問診をしつつ、私の腕を取る。ここまでは通常の所作だが…ん、ん、ん…何か変だ。血管を探しているようだが。そんなに私の腕は難しくないはず。
そう。彼女の触診が下手なのだ。これは、挿菅技術が上手くないに違いない。間違いなく、今回は痛いぞ…。案の定、一回目、二回目と挿菅に失敗。血管に当たらずグリグリと、私の腕には穴が二つ。
結局、応援に来た別の看護師が挿菅して点滴開始。最初の看護師の方を責めてはいない。点滴を入れる技量が足りないという不幸な事実があるだけだ。
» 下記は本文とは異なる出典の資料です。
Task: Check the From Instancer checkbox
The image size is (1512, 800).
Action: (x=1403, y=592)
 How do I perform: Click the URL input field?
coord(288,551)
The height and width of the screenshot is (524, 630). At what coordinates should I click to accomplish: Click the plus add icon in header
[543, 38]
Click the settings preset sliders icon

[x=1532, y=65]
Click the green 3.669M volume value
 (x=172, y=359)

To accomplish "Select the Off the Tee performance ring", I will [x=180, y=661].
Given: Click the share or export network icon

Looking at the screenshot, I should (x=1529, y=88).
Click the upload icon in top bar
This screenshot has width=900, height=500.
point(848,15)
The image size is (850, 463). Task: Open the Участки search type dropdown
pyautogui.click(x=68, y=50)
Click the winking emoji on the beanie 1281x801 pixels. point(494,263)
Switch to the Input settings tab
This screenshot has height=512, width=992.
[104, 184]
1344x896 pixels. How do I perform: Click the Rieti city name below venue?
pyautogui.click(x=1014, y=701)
看護師として最高の技術があるんだなと実感したのは、脳梗塞を疑われてドクターヘリ要請で、お世話になった時に、私へ点滴をしたフライトナースだ。彼女は迷いや狂いもなく一瞬で針を入れた。まさに匠の技、職人に近い。フライトナースが基本的に点滴作業に失敗しては話にならない。それは当たり前の話である。
彼女が相当の美人であったのも手伝って、テレビドラマのシーンを連想させた。
※結局、ドクターヘリは来たけど乗るまでには至らなかった。